Depends on the animal, weather, and quality of hay. My cow (1025 lbs, milking and nursing 2 calves) is eating about 2 bales in a 24 hour period. Its wet and cold and windy out, so this is pretty normal. On average a quality bale of hay should be enough per day.


----------



## Chuck

Okay, and I'm also feeding pelleted feed daily. How much do you suggest per head? And does that cut down on the amount of hay?


----------



## Jennifer L.

It's not really correct to say how many bales a cow eats in a day, since bale size is variable. My neighbor puts in 45# bales and I put in small squares that cure down to 65-70#s in the mow. Big difference. 

Dry matter fed is about3% of body weight per day. For dry hay and a 1000 pound cow, that's 30# of DM per day. But even dry hay and concentrates run about 10% moisture. So you'll actually be feeding this cow a few pounds more. Waste should run no higher than 3%. So you could feed upwards of 34-36# of hay. If it's really good hay, and they like it, they'll eat more.

If you were feeding silage, with a much higher moisture level, they'd be eating a whole lot more in pounds a day of forage.

If you are feeding concentrates (grain) you can take that away from the pounds of hay fed. In my herd, I generally figure 25# of hay per head for the milking herd and then they get their grain on top of that. Some of the high producers get a lot of grain, too. But don't cut hay down less than 20# because cows need fiber to make their digestion go correctly. A good rule to follow is always have a little hay in front of them.
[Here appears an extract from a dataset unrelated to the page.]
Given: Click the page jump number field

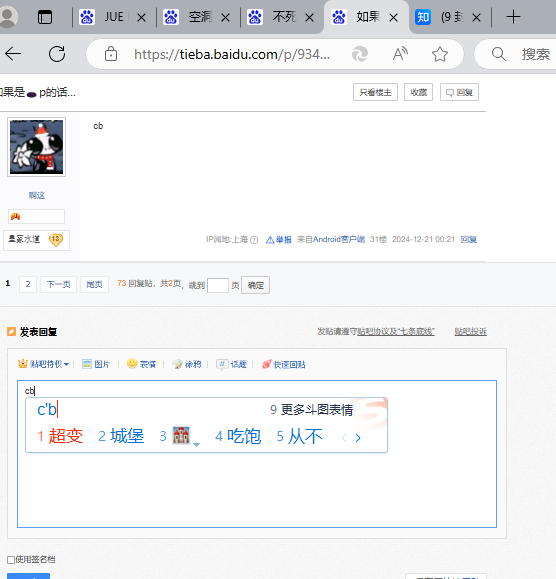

If they clean things up too well you are probably leaving them hungry, so feed so there is just a little left in front of them all the time so they never run out. 


Jennifer


----------



## Chuck

So how much grain do you give them?


----------



## JeffNY

Grain quantity also depends on how much the animal is producing. There is a formula that can be used. More or less it is a DMI (dry matter intake) formula, it will tell you how many lbs of grain you need to feed. I also used NEL NEM (Net Energy Lactation and Net Energy Maintaince) formula as well. The figures came to the same amount of grain needed. There really isn't a set lbs of grain fed, as it is highly variable cow to cow. Some cows take in 8lbs, some need 16. It also can depend on feed quality, higher quality feed will yield less grain needed, lower protein grain as well. With the Jersey we have, once she begins milking. I will feed 10lbs of grain a day. I figure this in, because with the forage last year I would have needed 16lbs, but it is much better over last year.


Jeff


----------



## Chuck

I have pregnant beef cows - due in spring. They are probably all around 1000 pounds. None is lactating. 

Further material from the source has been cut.